Z dzieckiem podróżuje się inaczej, nie chcę mówić łatwiej czy trudniej, ale inaczej.
Trzeba się lepiej przygotować, zadbać o nocleg, inaczej rozplanować dzień, podróż. Ale można. Czy z dzieckiem lepiej wybrać wygodny hotel czy może sen pod chmurką (są tu tacy rodzice?). Myślę, że to indywidualna sprawa (jak Wy sądzicie?), ale przypomina mi się pewna historia. Otóż, moi rodzice z racji swojej ówczesnej pracy zabierali mnie jako malutką, dwuletnią dziewczynkę na obozy harcerskie. Biegałam boso, jadłam ze wspólnego garnka zupę, rzucałam szyszkami do celu i spałam w namiocie. Przynajmniej tyle wiem ze zdjęć i opowieści. Wyglądałam na mega szczęśliwą.
I co z tego, że tego nie pamiętam, ale z ich opowieści wiem, że właśnie od wtedy nie boję się wody, może to dzięki temu nie boję się też pająków i lubię spanie pod namiotem. A może to właśnie dzięki temu pokochałam podróże?
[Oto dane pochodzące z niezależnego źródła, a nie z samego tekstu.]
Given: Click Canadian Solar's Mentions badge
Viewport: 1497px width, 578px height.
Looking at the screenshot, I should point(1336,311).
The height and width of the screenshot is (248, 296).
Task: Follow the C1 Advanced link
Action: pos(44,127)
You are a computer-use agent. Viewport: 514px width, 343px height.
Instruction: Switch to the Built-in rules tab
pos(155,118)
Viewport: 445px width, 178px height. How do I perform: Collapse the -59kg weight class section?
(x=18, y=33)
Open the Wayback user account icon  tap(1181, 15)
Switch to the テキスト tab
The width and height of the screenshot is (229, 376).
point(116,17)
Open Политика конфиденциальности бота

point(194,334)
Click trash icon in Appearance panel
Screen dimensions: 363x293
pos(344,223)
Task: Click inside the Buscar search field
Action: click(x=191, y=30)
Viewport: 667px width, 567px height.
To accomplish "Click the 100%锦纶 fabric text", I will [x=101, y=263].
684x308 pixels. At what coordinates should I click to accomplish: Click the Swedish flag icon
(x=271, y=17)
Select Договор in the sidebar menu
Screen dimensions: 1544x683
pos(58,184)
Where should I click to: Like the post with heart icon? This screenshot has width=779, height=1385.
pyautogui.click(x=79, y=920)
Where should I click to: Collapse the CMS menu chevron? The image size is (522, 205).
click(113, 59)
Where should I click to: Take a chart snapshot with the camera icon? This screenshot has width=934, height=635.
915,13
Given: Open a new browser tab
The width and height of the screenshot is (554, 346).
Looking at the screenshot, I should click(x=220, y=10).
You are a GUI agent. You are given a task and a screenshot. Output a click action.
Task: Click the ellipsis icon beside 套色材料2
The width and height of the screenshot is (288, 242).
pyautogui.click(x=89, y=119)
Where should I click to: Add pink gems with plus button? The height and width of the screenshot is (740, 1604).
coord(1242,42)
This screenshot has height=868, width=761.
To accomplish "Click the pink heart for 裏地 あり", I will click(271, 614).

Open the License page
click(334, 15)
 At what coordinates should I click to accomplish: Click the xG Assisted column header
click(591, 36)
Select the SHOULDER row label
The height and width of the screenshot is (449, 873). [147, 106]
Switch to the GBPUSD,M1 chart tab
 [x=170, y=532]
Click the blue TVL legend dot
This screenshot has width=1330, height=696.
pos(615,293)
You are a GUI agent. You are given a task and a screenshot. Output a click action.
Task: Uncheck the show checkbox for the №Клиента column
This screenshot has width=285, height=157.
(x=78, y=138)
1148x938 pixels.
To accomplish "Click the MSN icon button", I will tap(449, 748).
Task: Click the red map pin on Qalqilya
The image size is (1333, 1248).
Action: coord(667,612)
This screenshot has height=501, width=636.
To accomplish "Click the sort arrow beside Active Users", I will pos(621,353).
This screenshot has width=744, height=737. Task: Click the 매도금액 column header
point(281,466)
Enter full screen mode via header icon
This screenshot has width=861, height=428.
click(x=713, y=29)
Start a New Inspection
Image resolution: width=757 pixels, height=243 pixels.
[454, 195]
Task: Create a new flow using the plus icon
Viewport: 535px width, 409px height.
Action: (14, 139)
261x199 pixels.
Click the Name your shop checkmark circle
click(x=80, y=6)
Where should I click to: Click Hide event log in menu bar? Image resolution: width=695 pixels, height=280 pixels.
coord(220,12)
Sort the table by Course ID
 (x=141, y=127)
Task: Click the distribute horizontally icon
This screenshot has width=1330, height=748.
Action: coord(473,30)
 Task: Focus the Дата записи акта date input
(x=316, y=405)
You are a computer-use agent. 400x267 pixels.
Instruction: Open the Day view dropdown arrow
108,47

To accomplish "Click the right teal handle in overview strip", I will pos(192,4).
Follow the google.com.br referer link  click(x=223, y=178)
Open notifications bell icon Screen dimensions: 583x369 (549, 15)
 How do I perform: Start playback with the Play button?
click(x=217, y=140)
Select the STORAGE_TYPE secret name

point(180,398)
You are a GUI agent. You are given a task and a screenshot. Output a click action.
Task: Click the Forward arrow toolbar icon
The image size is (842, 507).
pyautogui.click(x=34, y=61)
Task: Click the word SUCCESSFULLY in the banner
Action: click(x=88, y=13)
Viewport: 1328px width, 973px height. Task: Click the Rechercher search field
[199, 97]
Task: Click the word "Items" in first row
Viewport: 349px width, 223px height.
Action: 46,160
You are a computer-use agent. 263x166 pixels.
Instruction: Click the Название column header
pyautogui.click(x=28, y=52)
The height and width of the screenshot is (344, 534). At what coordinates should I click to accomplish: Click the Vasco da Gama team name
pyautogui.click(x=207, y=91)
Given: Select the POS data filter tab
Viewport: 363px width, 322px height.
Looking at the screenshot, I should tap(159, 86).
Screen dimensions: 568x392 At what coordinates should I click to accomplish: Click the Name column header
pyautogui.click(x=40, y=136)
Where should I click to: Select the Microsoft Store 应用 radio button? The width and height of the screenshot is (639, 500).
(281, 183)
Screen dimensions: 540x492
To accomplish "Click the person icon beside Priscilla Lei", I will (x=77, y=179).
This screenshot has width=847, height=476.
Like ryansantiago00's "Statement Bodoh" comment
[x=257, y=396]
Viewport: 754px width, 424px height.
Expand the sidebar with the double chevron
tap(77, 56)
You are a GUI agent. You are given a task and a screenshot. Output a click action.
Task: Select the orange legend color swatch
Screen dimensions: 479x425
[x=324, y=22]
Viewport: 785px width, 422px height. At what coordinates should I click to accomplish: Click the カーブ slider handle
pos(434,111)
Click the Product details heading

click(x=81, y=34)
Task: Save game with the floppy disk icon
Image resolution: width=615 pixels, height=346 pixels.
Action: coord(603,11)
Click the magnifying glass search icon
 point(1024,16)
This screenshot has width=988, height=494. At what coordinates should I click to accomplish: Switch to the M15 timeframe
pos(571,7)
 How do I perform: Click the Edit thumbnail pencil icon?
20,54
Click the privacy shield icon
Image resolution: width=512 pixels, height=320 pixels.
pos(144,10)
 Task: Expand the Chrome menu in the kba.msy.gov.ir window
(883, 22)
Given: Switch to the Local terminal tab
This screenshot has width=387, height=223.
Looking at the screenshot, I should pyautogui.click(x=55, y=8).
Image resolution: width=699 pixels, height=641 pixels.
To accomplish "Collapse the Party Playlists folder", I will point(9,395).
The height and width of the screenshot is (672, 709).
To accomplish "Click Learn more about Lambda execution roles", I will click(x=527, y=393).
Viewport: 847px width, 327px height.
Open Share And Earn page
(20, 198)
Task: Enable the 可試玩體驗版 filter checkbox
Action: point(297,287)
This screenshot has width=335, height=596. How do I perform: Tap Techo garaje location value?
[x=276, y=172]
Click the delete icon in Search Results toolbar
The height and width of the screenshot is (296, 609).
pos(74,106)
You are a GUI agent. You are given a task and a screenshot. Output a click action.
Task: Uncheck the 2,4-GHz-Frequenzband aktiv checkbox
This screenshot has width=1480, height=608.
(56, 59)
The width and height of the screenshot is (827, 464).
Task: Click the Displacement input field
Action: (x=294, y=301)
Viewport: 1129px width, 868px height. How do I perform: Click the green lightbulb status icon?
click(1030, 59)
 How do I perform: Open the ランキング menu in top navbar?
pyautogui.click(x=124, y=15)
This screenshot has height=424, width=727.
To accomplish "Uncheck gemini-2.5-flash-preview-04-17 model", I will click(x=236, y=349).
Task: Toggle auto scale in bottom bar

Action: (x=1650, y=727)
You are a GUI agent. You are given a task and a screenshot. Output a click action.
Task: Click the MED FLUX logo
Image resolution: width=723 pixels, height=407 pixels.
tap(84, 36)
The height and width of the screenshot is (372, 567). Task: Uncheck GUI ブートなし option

To taki argument dla tych z Was, którzy słyszą “po co ciągniesz ze sobą dziecko” albo “przecież dziecko nic na tym nie skorzysta, pojedziecie, jak będzie większe”. A przecież nikt nie broni Wam jechać teraz i później, a na pewno łatwiej “namówić” na wyjazd dziecko roczne niż czternastoletnie 🙂 Haha, tak, bo wtedy możecie się dopiero obudzić, że warto z dzieckiem podróżować. Trochę późno.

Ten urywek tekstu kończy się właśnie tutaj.